== Consigne ==
Citez mot pour mot chaque ligne de tous les enregistrements ci-dessous.
↓
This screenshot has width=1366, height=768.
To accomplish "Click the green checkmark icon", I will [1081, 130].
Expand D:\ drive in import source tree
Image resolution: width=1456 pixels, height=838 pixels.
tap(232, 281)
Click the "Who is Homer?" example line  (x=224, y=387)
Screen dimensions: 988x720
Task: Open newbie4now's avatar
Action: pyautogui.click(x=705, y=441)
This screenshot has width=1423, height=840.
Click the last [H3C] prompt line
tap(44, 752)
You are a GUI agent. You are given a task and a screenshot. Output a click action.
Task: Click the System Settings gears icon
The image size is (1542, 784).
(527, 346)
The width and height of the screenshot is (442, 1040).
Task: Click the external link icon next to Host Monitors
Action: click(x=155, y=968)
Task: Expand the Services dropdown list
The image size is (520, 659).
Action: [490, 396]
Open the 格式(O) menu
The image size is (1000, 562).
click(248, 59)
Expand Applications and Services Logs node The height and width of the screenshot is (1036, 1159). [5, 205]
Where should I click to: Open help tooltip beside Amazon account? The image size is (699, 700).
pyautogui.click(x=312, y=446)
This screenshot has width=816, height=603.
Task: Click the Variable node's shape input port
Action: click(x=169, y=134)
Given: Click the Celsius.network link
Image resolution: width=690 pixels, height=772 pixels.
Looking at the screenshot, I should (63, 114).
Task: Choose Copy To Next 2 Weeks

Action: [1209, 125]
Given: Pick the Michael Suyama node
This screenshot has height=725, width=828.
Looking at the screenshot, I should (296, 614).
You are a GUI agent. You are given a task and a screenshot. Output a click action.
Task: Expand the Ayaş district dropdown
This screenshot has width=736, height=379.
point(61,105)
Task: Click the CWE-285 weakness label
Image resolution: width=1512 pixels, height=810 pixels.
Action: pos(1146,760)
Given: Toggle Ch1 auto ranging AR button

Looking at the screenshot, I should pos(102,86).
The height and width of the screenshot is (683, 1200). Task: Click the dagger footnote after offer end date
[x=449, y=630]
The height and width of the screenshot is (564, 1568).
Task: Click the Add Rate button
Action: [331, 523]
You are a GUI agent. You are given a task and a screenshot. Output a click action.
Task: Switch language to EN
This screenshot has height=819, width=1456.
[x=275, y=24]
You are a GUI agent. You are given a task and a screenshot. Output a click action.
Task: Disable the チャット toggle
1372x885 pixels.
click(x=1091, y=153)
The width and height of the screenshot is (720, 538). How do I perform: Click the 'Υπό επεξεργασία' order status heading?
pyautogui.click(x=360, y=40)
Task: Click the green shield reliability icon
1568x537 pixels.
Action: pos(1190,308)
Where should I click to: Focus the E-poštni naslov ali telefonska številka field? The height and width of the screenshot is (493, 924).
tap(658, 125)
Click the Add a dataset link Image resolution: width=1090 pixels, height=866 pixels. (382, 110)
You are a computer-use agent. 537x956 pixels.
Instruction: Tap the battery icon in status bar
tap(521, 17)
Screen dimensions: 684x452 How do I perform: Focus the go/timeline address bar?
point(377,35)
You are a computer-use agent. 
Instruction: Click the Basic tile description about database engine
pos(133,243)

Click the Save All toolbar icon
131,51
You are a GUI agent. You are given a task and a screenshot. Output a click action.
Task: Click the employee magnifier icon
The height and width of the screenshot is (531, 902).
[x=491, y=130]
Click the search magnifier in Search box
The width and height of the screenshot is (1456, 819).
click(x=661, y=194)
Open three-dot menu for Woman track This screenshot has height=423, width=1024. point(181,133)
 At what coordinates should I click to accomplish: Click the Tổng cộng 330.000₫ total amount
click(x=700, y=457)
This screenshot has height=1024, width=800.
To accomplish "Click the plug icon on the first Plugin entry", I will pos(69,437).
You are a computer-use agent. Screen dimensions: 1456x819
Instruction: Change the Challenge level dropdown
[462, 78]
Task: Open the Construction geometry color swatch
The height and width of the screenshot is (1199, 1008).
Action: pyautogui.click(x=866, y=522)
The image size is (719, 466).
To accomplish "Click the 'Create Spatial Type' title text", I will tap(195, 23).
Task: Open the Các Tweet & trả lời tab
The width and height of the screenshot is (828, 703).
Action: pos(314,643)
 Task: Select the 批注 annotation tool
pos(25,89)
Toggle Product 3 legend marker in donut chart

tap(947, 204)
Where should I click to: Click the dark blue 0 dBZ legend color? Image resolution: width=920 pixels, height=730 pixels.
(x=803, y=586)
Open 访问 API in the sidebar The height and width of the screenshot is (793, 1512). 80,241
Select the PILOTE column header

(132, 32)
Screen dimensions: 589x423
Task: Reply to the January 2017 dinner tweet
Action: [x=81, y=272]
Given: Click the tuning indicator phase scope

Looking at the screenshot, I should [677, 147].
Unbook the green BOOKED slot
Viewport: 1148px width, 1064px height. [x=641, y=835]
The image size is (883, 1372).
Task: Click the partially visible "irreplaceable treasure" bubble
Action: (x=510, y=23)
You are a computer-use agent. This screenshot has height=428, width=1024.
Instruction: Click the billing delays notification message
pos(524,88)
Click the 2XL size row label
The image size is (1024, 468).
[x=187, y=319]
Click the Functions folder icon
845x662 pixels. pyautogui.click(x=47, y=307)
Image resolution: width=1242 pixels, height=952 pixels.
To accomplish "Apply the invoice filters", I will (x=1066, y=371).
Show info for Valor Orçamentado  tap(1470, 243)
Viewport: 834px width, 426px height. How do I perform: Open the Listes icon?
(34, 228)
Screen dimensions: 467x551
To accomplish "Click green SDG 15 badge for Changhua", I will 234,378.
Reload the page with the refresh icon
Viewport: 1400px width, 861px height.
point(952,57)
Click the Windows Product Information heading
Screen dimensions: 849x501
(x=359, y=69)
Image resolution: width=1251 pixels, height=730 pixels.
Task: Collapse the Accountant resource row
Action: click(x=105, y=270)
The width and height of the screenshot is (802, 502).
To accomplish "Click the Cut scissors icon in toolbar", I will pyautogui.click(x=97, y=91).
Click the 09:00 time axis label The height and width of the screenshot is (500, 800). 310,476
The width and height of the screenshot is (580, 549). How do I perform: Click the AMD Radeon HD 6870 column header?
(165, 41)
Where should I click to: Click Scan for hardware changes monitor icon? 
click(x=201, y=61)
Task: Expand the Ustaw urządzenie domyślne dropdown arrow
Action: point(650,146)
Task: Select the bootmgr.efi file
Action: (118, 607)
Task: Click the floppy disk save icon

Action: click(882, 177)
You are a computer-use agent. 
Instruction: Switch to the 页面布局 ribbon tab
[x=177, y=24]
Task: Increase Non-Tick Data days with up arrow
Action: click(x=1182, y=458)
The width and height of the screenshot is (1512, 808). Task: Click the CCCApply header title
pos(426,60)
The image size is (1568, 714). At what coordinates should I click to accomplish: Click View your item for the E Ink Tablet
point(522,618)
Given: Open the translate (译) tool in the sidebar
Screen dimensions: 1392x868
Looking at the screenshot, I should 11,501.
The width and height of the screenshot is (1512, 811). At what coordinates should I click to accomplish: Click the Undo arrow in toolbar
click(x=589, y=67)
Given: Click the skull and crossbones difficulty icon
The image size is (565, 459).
↑
== Réponse rédigée ==
This screenshot has width=1366, height=768.
To accomplish "Click the green checkmark icon", I will [1081, 130].
Expand D:\ drive in import source tree
Image resolution: width=1456 pixels, height=838 pixels.
tap(232, 281)
Click the "Who is Homer?" example line  (x=224, y=387)
Screen dimensions: 988x720
Task: Open newbie4now's avatar
Action: pyautogui.click(x=705, y=441)
This screenshot has width=1423, height=840.
Click the last [H3C] prompt line
tap(44, 752)
You are a GUI agent. You are given a task and a screenshot. Output a click action.
Task: Click the System Settings gears icon
The image size is (1542, 784).
(527, 346)
The width and height of the screenshot is (442, 1040).
Task: Click the external link icon next to Host Monitors
Action: click(x=155, y=968)
Task: Expand the Services dropdown list
The image size is (520, 659).
Action: [490, 396]
Open the 格式(O) menu
The image size is (1000, 562).
click(248, 59)
Expand Applications and Services Logs node The height and width of the screenshot is (1036, 1159). [5, 205]
Where should I click to: Open help tooltip beside Amazon account? The image size is (699, 700).
pyautogui.click(x=312, y=446)
This screenshot has width=816, height=603.
Task: Click the Variable node's shape input port
Action: click(x=169, y=134)
Given: Click the Celsius.network link
Image resolution: width=690 pixels, height=772 pixels.
Looking at the screenshot, I should (63, 114).
Task: Choose Copy To Next 2 Weeks

Action: [1209, 125]
Given: Pick the Michael Suyama node
This screenshot has height=725, width=828.
Looking at the screenshot, I should (296, 614).
You are a GUI agent. You are given a task and a screenshot. Output a click action.
Task: Expand the Ayaş district dropdown
This screenshot has width=736, height=379.
point(61,105)
Task: Click the CWE-285 weakness label
Image resolution: width=1512 pixels, height=810 pixels.
Action: pos(1146,760)
Given: Toggle Ch1 auto ranging AR button

Looking at the screenshot, I should pos(102,86).
The height and width of the screenshot is (683, 1200). Task: Click the dagger footnote after offer end date
[x=449, y=630]
The height and width of the screenshot is (564, 1568).
Task: Click the Add Rate button
Action: [331, 523]
You are a GUI agent. You are given a task and a screenshot. Output a click action.
Task: Switch language to EN
This screenshot has height=819, width=1456.
[x=275, y=24]
You are a GUI agent. You are given a task and a screenshot. Output a click action.
Task: Disable the チャット toggle
1372x885 pixels.
click(x=1091, y=153)
The width and height of the screenshot is (720, 538). How do I perform: Click the 'Υπό επεξεργασία' order status heading?
pyautogui.click(x=360, y=40)
Task: Click the green shield reliability icon
1568x537 pixels.
Action: pos(1190,308)
Where should I click to: Focus the E-poštni naslov ali telefonska številka field? The height and width of the screenshot is (493, 924).
tap(658, 125)
Click the Add a dataset link Image resolution: width=1090 pixels, height=866 pixels. (382, 110)
You are a computer-use agent. 537x956 pixels.
Instruction: Tap the battery icon in status bar
tap(521, 17)
Screen dimensions: 684x452 How do I perform: Focus the go/timeline address bar?
point(377,35)
You are a computer-use agent. 
Instruction: Click the Basic tile description about database engine
pos(133,243)

Click the Save All toolbar icon
131,51
You are a GUI agent. You are given a task and a screenshot. Output a click action.
Task: Click the employee magnifier icon
The height and width of the screenshot is (531, 902).
[x=491, y=130]
Click the search magnifier in Search box
The width and height of the screenshot is (1456, 819).
click(x=661, y=194)
Open three-dot menu for Woman track This screenshot has height=423, width=1024. point(181,133)
 At what coordinates should I click to accomplish: Click the Tổng cộng 330.000₫ total amount
click(x=700, y=457)
This screenshot has height=1024, width=800.
To accomplish "Click the plug icon on the first Plugin entry", I will pos(69,437).
You are a computer-use agent. Screen dimensions: 1456x819
Instruction: Change the Challenge level dropdown
[462, 78]
Task: Open the Construction geometry color swatch
The height and width of the screenshot is (1199, 1008).
Action: pyautogui.click(x=866, y=522)
The image size is (719, 466).
To accomplish "Click the 'Create Spatial Type' title text", I will tap(195, 23).
Task: Open the Các Tweet & trả lời tab
The width and height of the screenshot is (828, 703).
Action: pos(314,643)
 Task: Select the 批注 annotation tool
pos(25,89)
Toggle Product 3 legend marker in donut chart

tap(947, 204)
Where should I click to: Click the dark blue 0 dBZ legend color? Image resolution: width=920 pixels, height=730 pixels.
(x=803, y=586)
Open 访问 API in the sidebar The height and width of the screenshot is (793, 1512). 80,241
Select the PILOTE column header

(132, 32)
Screen dimensions: 589x423
Task: Reply to the January 2017 dinner tweet
Action: [x=81, y=272]
Given: Click the tuning indicator phase scope

Looking at the screenshot, I should [677, 147].
Unbook the green BOOKED slot
Viewport: 1148px width, 1064px height. [x=641, y=835]
The image size is (883, 1372).
Task: Click the partially visible "irreplaceable treasure" bubble
Action: (x=510, y=23)
You are a computer-use agent. This screenshot has height=428, width=1024.
Instruction: Click the billing delays notification message
pos(524,88)
Click the 2XL size row label
The image size is (1024, 468).
[x=187, y=319]
Click the Functions folder icon
845x662 pixels. pyautogui.click(x=47, y=307)
Image resolution: width=1242 pixels, height=952 pixels.
To accomplish "Apply the invoice filters", I will (x=1066, y=371).
Show info for Valor Orçamentado  tap(1470, 243)
Viewport: 834px width, 426px height. How do I perform: Open the Listes icon?
(34, 228)
Screen dimensions: 467x551
To accomplish "Click green SDG 15 badge for Changhua", I will 234,378.
Reload the page with the refresh icon
Viewport: 1400px width, 861px height.
point(952,57)
Click the Windows Product Information heading
Screen dimensions: 849x501
(x=359, y=69)
Image resolution: width=1251 pixels, height=730 pixels.
Task: Collapse the Accountant resource row
Action: click(x=105, y=270)
The width and height of the screenshot is (802, 502).
To accomplish "Click the Cut scissors icon in toolbar", I will pyautogui.click(x=97, y=91).
Click the 09:00 time axis label The height and width of the screenshot is (500, 800). 310,476
The width and height of the screenshot is (580, 549). How do I perform: Click the AMD Radeon HD 6870 column header?
(165, 41)
Where should I click to: Click Scan for hardware changes monitor icon? 
click(x=201, y=61)
Task: Expand the Ustaw urządzenie domyślne dropdown arrow
Action: point(650,146)
Task: Select the bootmgr.efi file
Action: (118, 607)
Task: Click the floppy disk save icon

Action: click(882, 177)
You are a computer-use agent. 
Instruction: Switch to the 页面布局 ribbon tab
[x=177, y=24]
Task: Increase Non-Tick Data days with up arrow
Action: click(x=1182, y=458)
The width and height of the screenshot is (1512, 808). Task: Click the CCCApply header title
pos(426,60)
The image size is (1568, 714). At what coordinates should I click to accomplish: Click View your item for the E Ink Tablet
point(522,618)
Given: Open the translate (译) tool in the sidebar
Screen dimensions: 1392x868
Looking at the screenshot, I should 11,501.
The width and height of the screenshot is (1512, 811). At what coordinates should I click to accomplish: Click the Undo arrow in toolbar
click(x=589, y=67)
Given: Click the skull and crossbones difficulty icon
The image size is (565, 459).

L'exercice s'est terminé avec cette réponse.